** Source information follows **

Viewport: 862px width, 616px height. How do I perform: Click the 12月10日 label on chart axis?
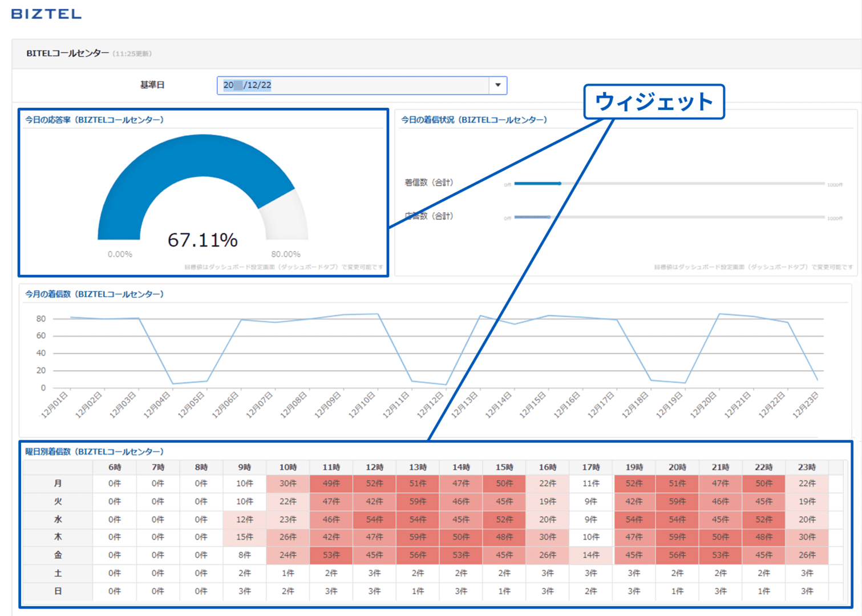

** End of Source information **
** Source information follows **

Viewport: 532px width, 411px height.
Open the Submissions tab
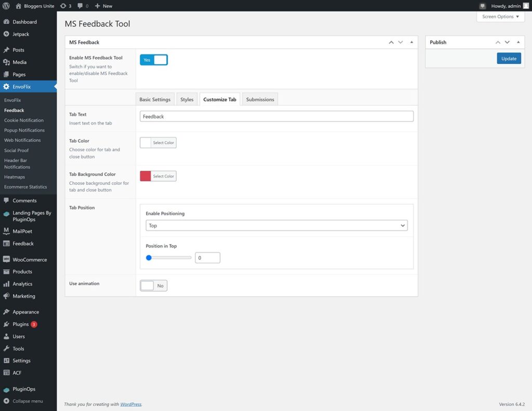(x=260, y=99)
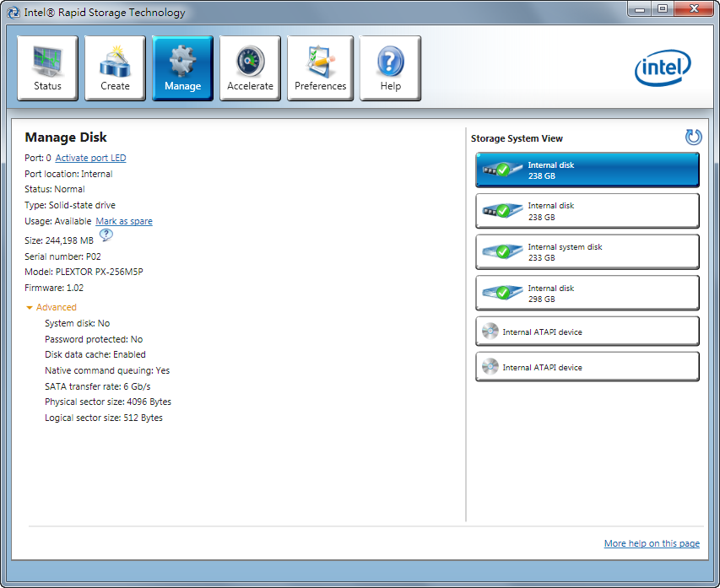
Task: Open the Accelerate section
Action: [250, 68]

** End of Source information **
** Source information follows **

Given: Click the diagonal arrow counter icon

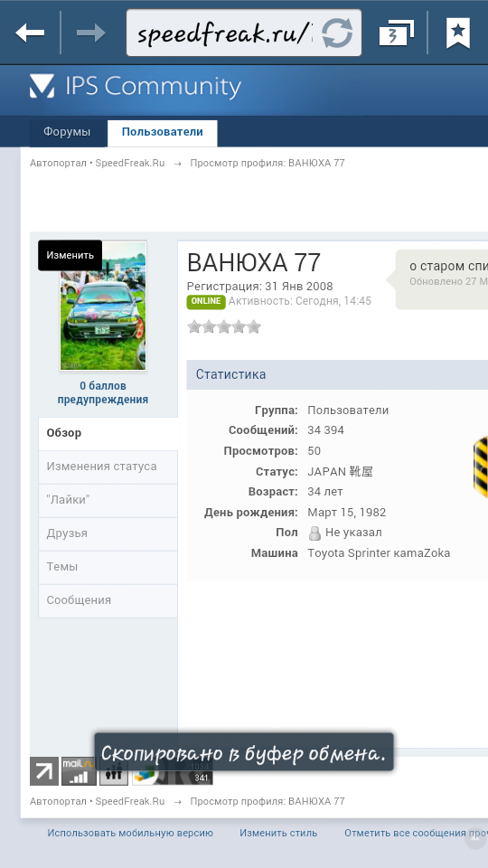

** End of Source information **

_Work to complete_
Scan the listing above for the word "height" and copy every line that holds it.

_Solution to the exercise_
Viewport: 862px width, 616px height. How do I perform: Click the 12月10日 label on chart axis?
Viewport: 532px width, 411px height.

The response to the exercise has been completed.